Arriva wrecked TrawsCambria and blocked TrawsCymru. Will their withdrawal mean a brighter future for Wales’ long-distance bus network?

The council’s press release suggests great news:

I am delighted that we can announce replacement services on the 40, 40C and 50 routes. Whilst the 40/40C service between Aberystwyth and Carmarthen will be very similar to the current service, I am particularly pleased to announce that the 50 route between Aberystwyth and Cardigan will now be a greatly enhanced through-service that will avoid the need to change in Synod Inn. We have also negotiated through-ticketing between the different companies operating the 40, 40C and 50 services.

And that indeed is good news, although changes at Synod Inn haven’t been necessary since Richards Bros extended the 550 from Synod Inn to Aberaeron, at the cost of making Cardigan – New Quay journeys even more impossible.  However, I fear there is a devil in the details. This devil will hopefully be revealed by an explanation of the title of this article.

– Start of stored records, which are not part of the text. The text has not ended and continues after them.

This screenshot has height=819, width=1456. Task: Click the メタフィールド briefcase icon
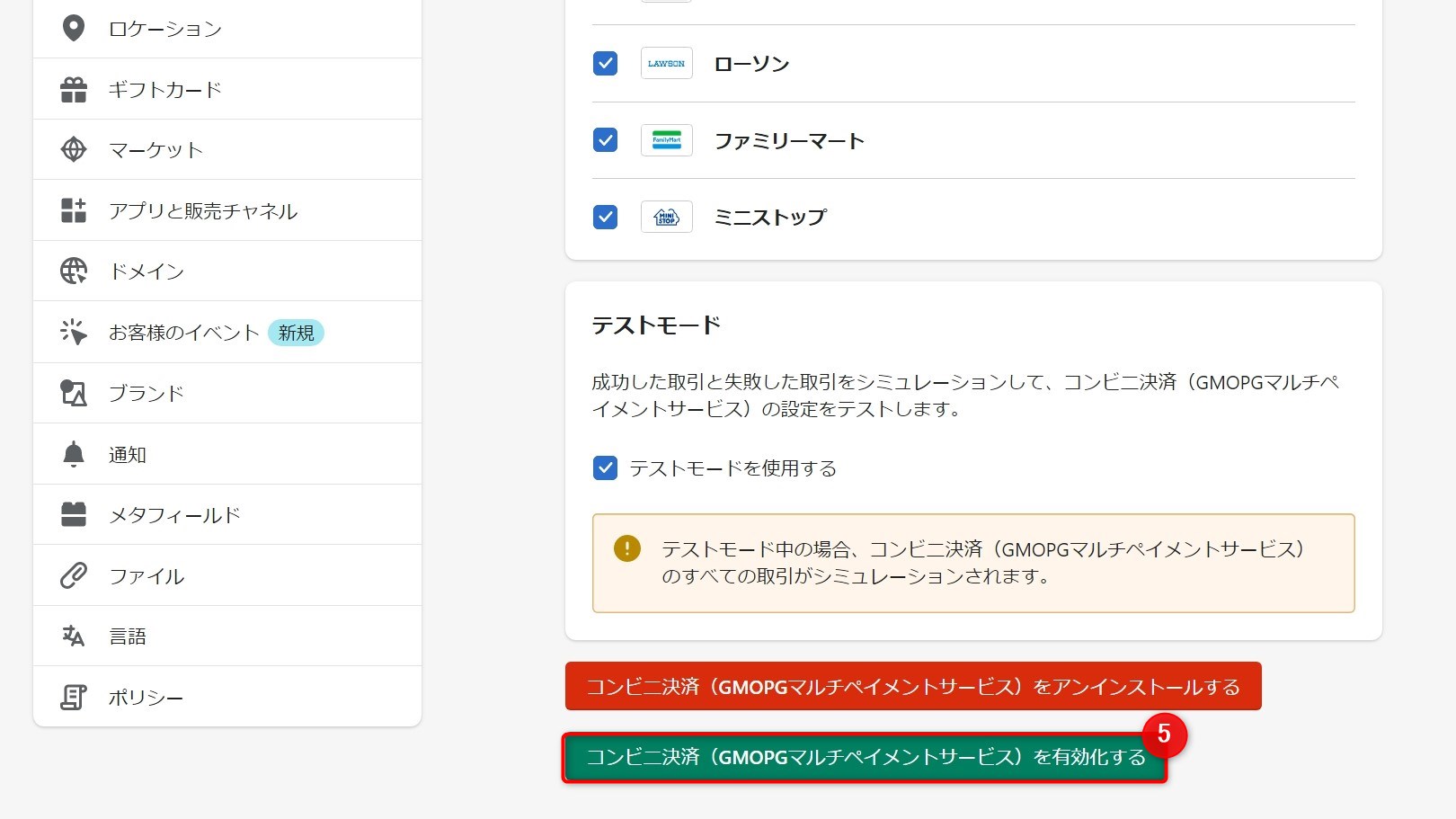click(74, 514)
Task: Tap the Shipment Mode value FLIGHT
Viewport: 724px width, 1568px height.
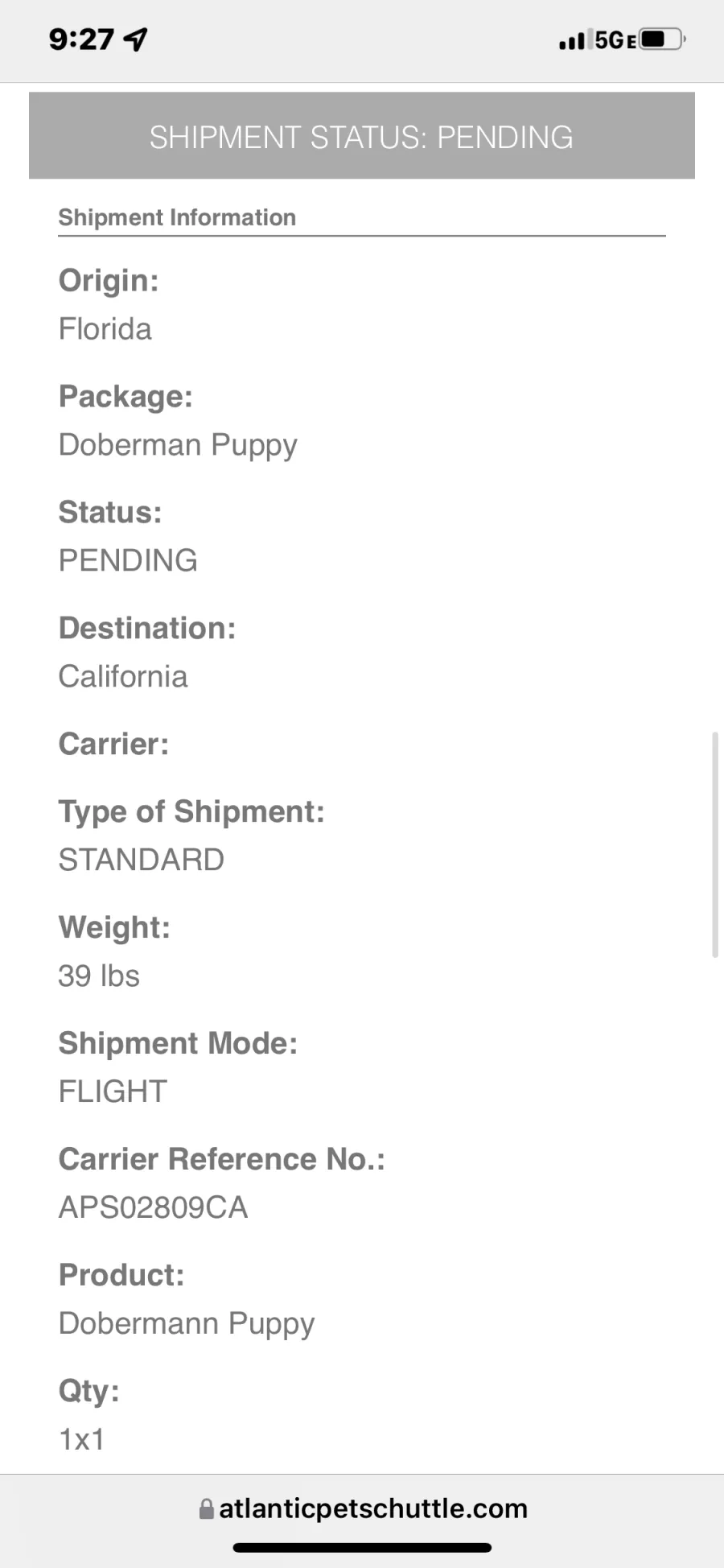Action: pyautogui.click(x=113, y=1091)
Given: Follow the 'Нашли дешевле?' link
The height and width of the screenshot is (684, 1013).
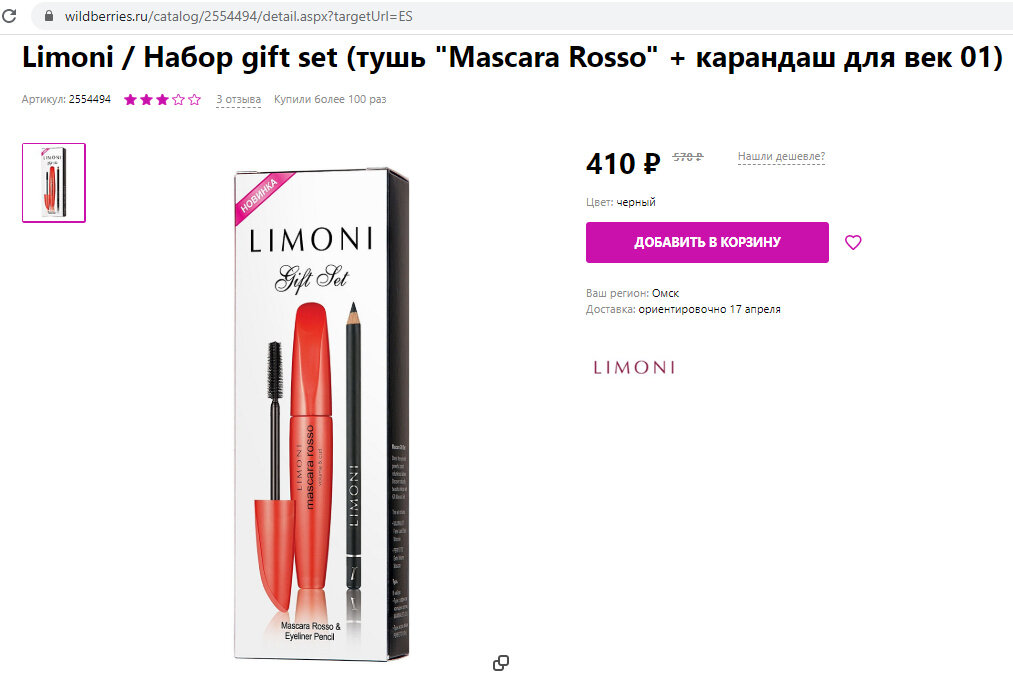Looking at the screenshot, I should [x=781, y=156].
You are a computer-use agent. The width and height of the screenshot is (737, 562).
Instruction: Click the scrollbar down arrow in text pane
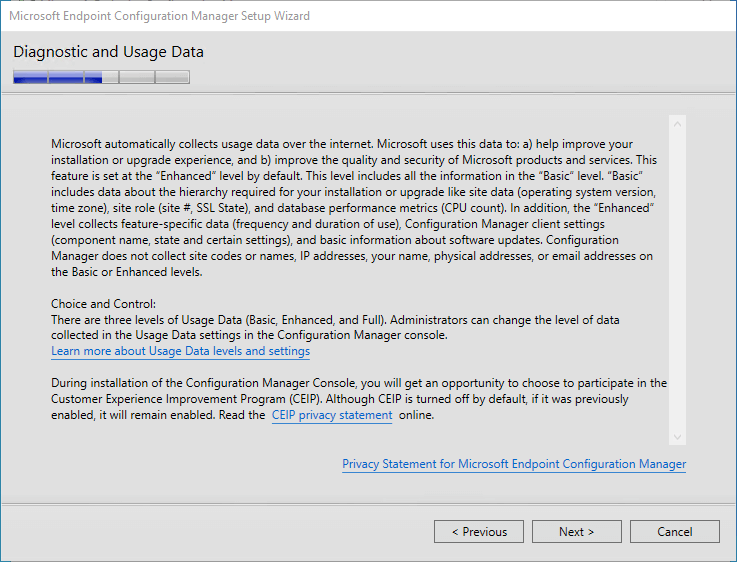(677, 437)
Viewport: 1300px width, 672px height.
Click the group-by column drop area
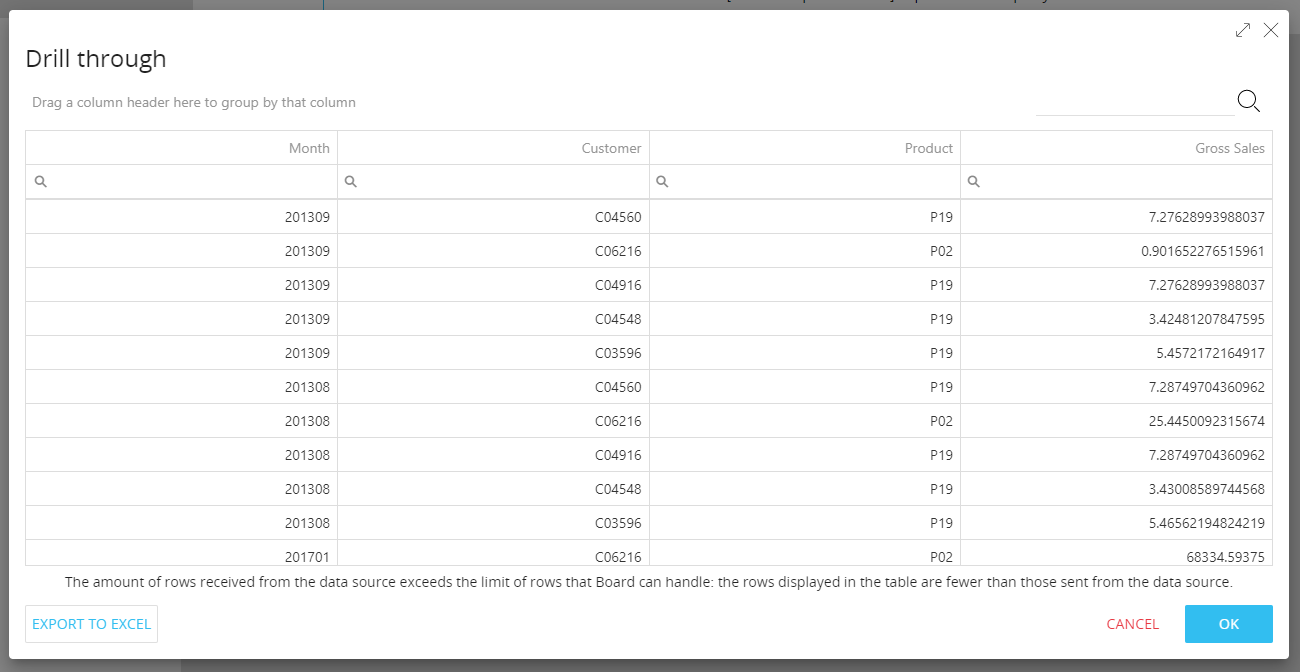(193, 102)
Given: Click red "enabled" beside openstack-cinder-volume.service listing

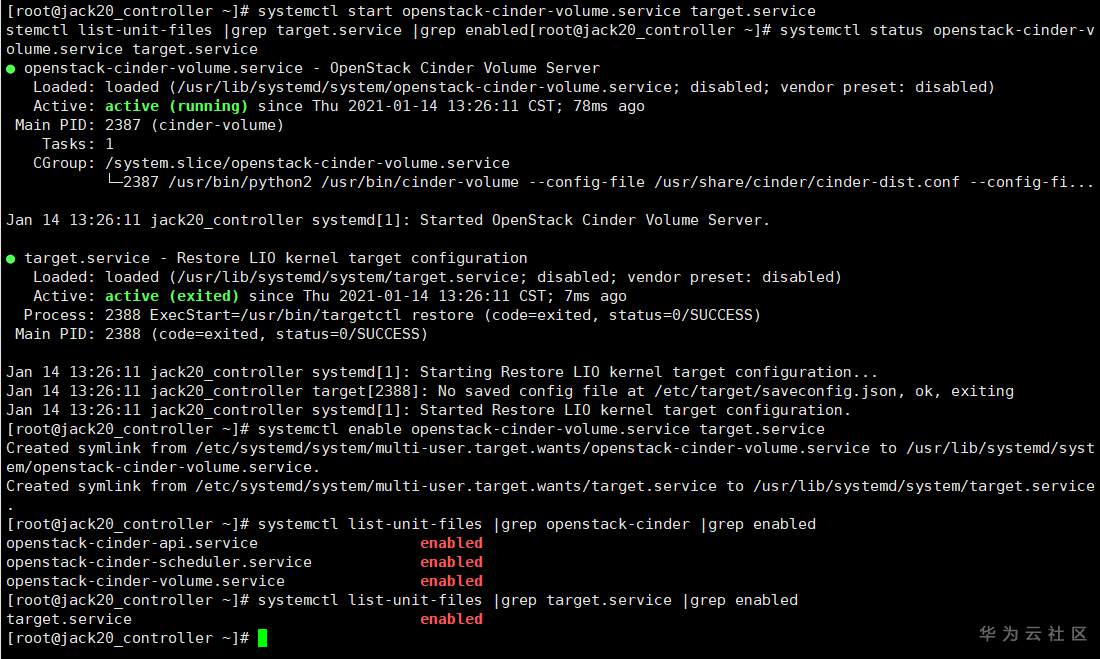Looking at the screenshot, I should [x=451, y=581].
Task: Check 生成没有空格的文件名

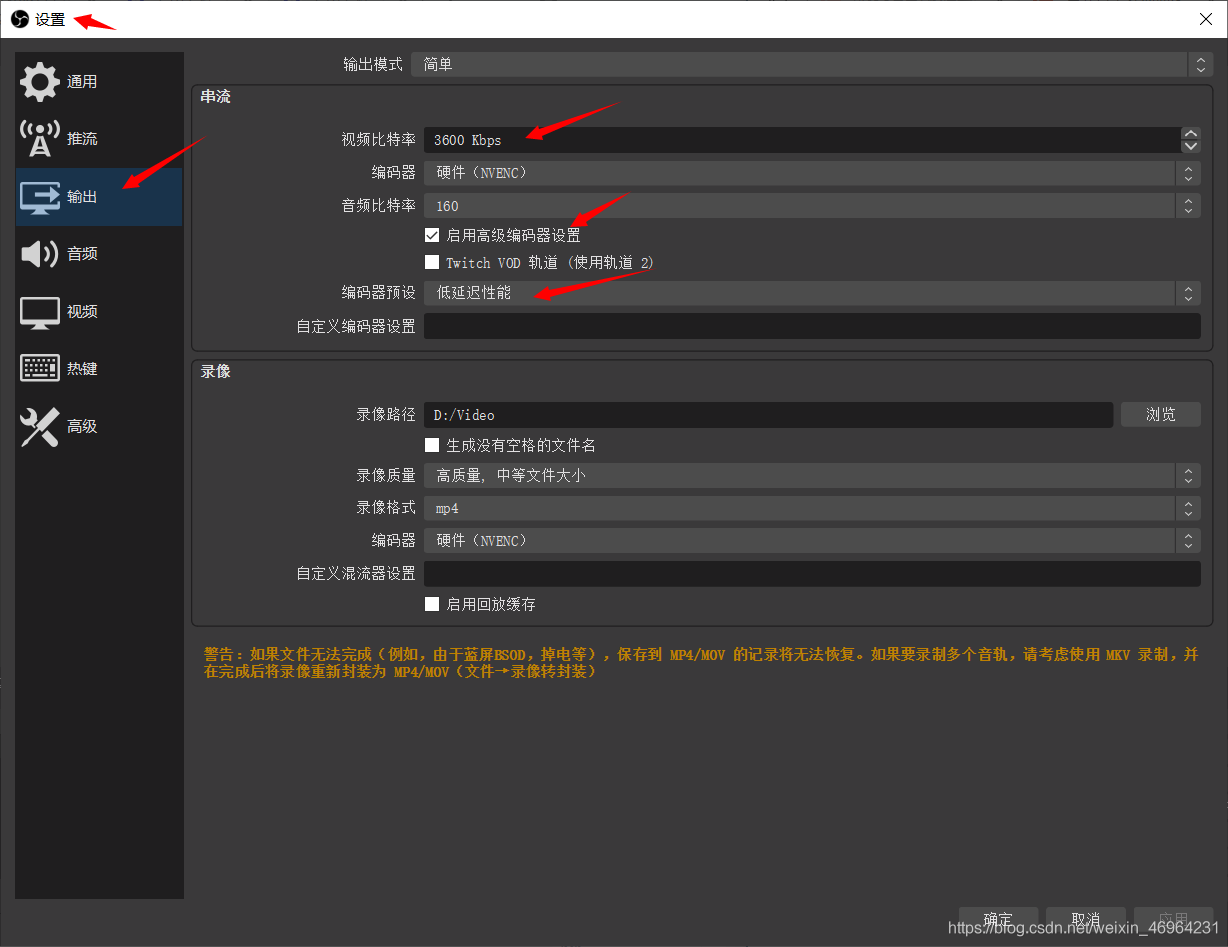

Going back to the 2007/2008 academic year when I started using buses, the TrawsCambria service south of Aberystwyth consisted of:

  • X40 to Carmarthen (essentially hourly, with occasional extension to Swansea/Cardiff), operated by Arriva Aberystwyth and First Carmarthen
  • X50 to Cardigan (direct), 3 or 4 services each way, plus a few more between Aberaeron and Cardigan ‘connecting’ with the X40, operated by Richards Bros
  • 550 to Cardigan via New Quay and Aberporth, hourly as far as Synod Inn extending every two hours to Cardigan. Operated by Arriva Aberystwyth except a few journeys (principally the last two evening services) worked by Richards Bros. The full trip would take about half an hour longer than the X50 thanks to the diversions round New Quay and Aberporth.

I’ve always been of the opinion that it was a mistake to include the 550, at least the section south of New Quay, in the TrawsCambria network. It was an important local service, but for TrawsCambria the indirect route to Cardigan has to make the service unattractive for long-distance journeys. I spoke to Proffessor Stuart Cole at the TrawsCambria network consultation, objecting to the idea of the network being renamed TrawsCymru. His reply was that the TrawsCambria brand had some baggage. I can only assume he was referring to the 550 and the lack of toilet facilities for the long-distance Aberystwyth – Swansea/Cardiff runs.

As far as long-distance travel is concerned, I believe the X50 should have run through to Aberystwyth more frequently, roughly every two hours throughout the day, and the 550 should have been just another local service.

Now though, it seems it is Aberporth All Over Again, with the direct X50 service being cut to one service each way (southbound in the morning, returning in the afternoon). This allows Arriva’s aborted 50 service to be replaced by an hourly service between Aberystwyth and Cardigan via New Quay (and Aberporth on alternate journeys). Weirdly, in a move that will probably confuse some who won’t know which services go via Aberporth and which is the one that still avoids New Quay, all services will now be given the X50 number.

I hope this is left as a local service and doesn’t become TrawsCymru, because that would be adding the baggage of slow, indirect, journeys to the brand again. Another threat to the TrawsCymru brand is the proposed extension south from Cardigan to Haverfordwest. Again this great news on the face of it, since connections to/from Haverfordwest in Cardigan have always been largely non-existent. However, another Aberporth-like-devil lurks in the details of this proposal. The current service between Cardigan and Haverfordwest, the 412, takes a rather indirect route itself, going via Fishguard, Trecwn (on some trips) and Mathry Road. Yet it doesn’t serve either of Fishguard’s rail stations (actually in Goodwick, not far from Fishguard).

A much better prospect for TrawsCymru, in my view, would be to bring back the direct X50 service and extend it to Fishguard Harbour station for rail connections.

To end on a positive though, as a local service things are much improved today compared to last week with Arriva’s services operating, since you can now go from Cardigan to New Quay by public transport, and you don’t even have to change bus.